Mary hopes the recent increase in NZ Super rates is indicative of a government that is intent on doing something about the huge numbers of people entering retirement without homeownership.
‘Cash in the bank maximum too low’
Mary would like to see the maximum “cash in the bank” allowance for social housing to be increased substantially. For most councils, including Auckland and Wellington, the maximum savings level is approximately $40,000 – $43,000. Which leaves those with more than that out of luck. They have too much to qualify, but nowhere near enough to buy a house, and are unable to secure a mortgage.
Mary would also like to see more central and local investment in building subsidised apartments for retirees who don’t own property.
Moving in with family to live in a multigenerational household is an option for some retirees, and is especially common in Asian and Pasifika communities. Kaumātua play a large and important role in Māori life and on the marae, for example, where they are the keepers of knowledge and tradition. Traditionally, elders will live with whānau, helping raise the grandchildren and being cared for.
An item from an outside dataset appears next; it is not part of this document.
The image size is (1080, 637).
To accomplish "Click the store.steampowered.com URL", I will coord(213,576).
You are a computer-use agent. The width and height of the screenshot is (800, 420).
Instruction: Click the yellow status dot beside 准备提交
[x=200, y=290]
But such arrangements are not possible for everyone.
‘Equity steadily erodes’
Elderly residents of the 14 communities provided by Abbeyfield, a registered Charity and Community Housing Provider, have spoken to Stuff in the past about enjoying their environment. While each person has their own studio unit, there is a shared kitchen and living room.
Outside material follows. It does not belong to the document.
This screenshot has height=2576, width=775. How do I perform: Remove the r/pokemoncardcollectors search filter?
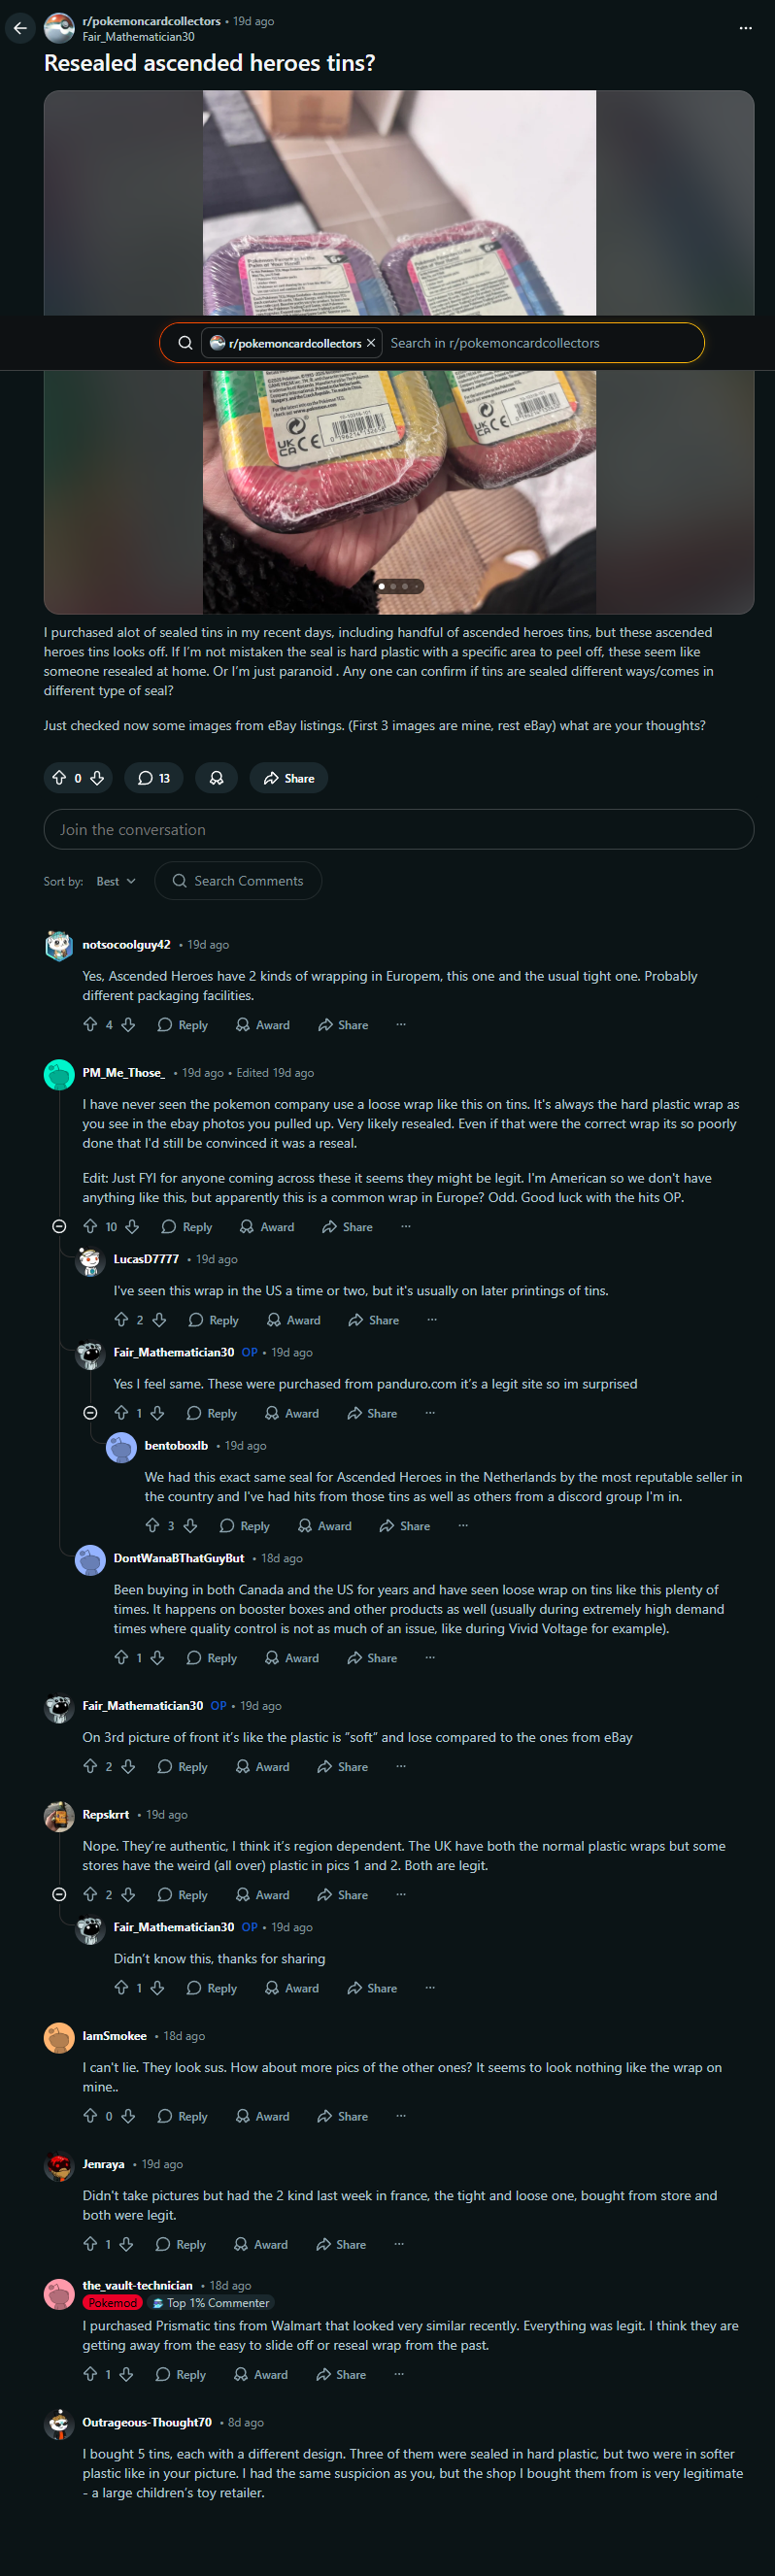[371, 343]
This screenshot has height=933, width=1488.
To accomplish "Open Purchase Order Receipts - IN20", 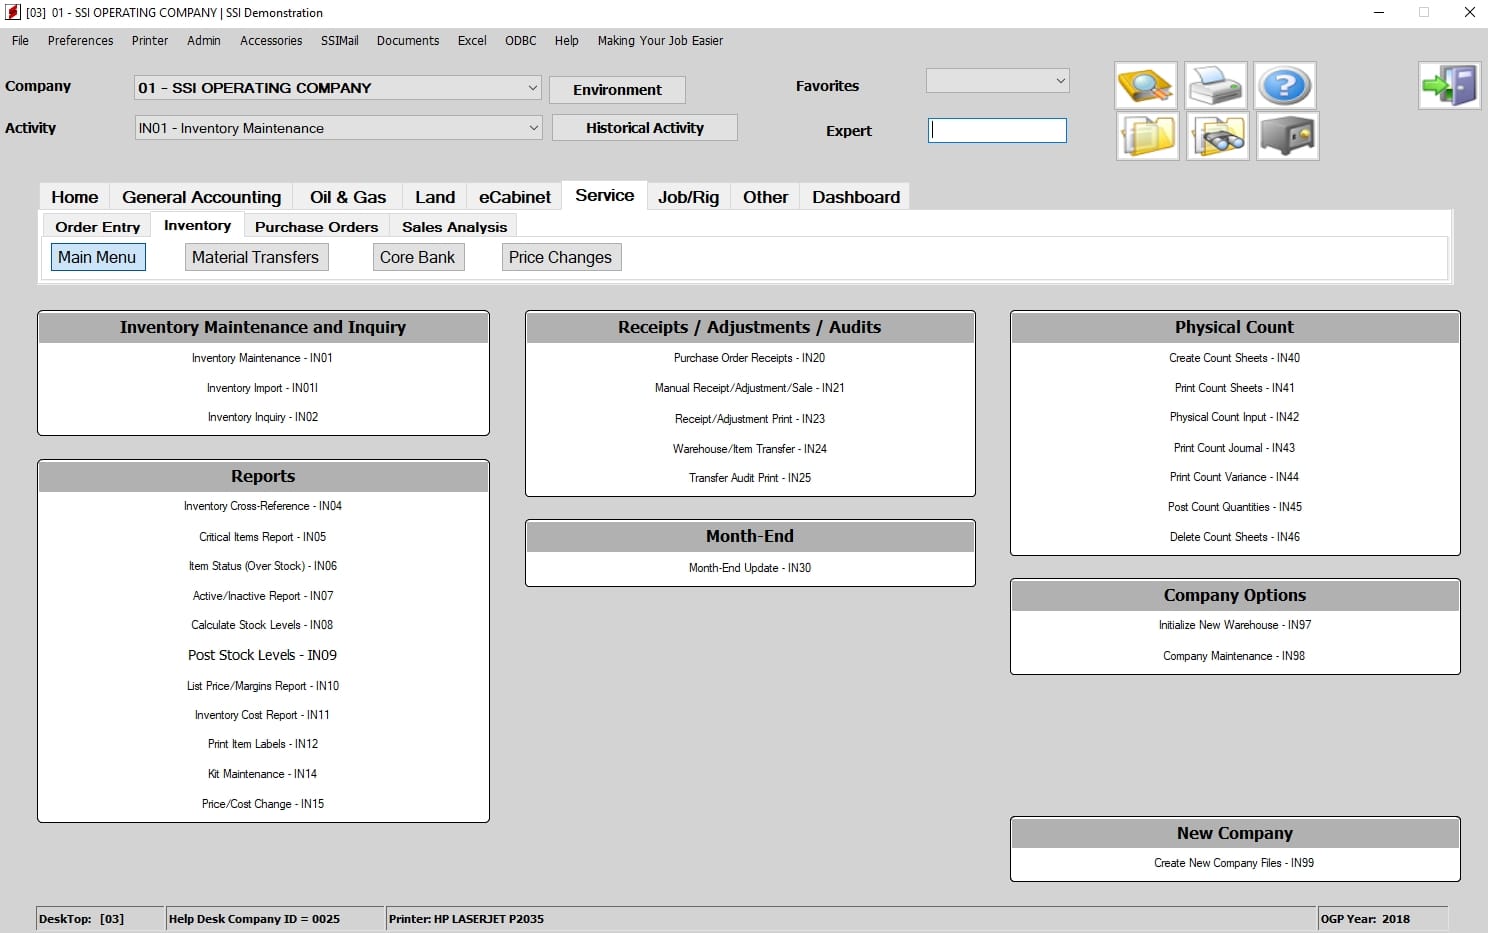I will tap(749, 358).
Grant Smith lives in an Abbeyfield studio unit in Palmerston North. As with all villages, meals are provided. He pays $790 a fortnight in rent plus $5 a fortnight for wifi. The rent covers power and food. He told Stuff last year he found it affordable. “We get meals, a well-heated space and furnished common area. We don’t have to shop for groceries.”
Abbeyfield’s social housing requirements differ from those of most councils. Executive officer Susan Jenkins says it’s difficult to set a fixed income or asset amount as the cost of alternative market accommodation varies between regions. So a broader assessment of need is made, which includes the ability to afford market alternatives (such as market rent or retirement village), the availability of alternatives, and social need – loneliness or isolation.
“We often hear of older people who may have stayed on in a home they owned for many years post-retirement, but haven’t been able to afford or manage home maintenance, so the value of their property, and thus their equity, steadily erodes.
“They then can’t afford a licence to occupy [a retirement village unit] as well as the ongoing village charges. This especially applies in smaller regional locations where there are few alternatives for older people’s housing.
“From renters, we frequently hear that rent can absorb their entire income from NZ Super, leaving food and power etc to be covered out of savings – a situation that can’t be sustained for too long.”
Many retirees resist the idea of shared housing, and don’t believe they would be happy.
Having lived alone for a long time in his council unit, Alan Button has no desire to live in a flatting situation. “We have quite a little community here, and we help each other out,” he says. “We come from all sorts of different environments. The neighbourhood is quiet, and we stop and talk to each other.”
The statistics aren’t promising
Home ownership data from the 2018 Census found that one in four 60 to 64 year-olds did not own the home they lived in. On current trends by 2053, almost half of over-65s would be renting, one estimate suggests, which would mean 640,000 over-65s, including 326,000 renters over 85.
Three of the people in this story participated in Stuff’s NowNext Survey, stating they were “worried” or “very worried” about their future as renters.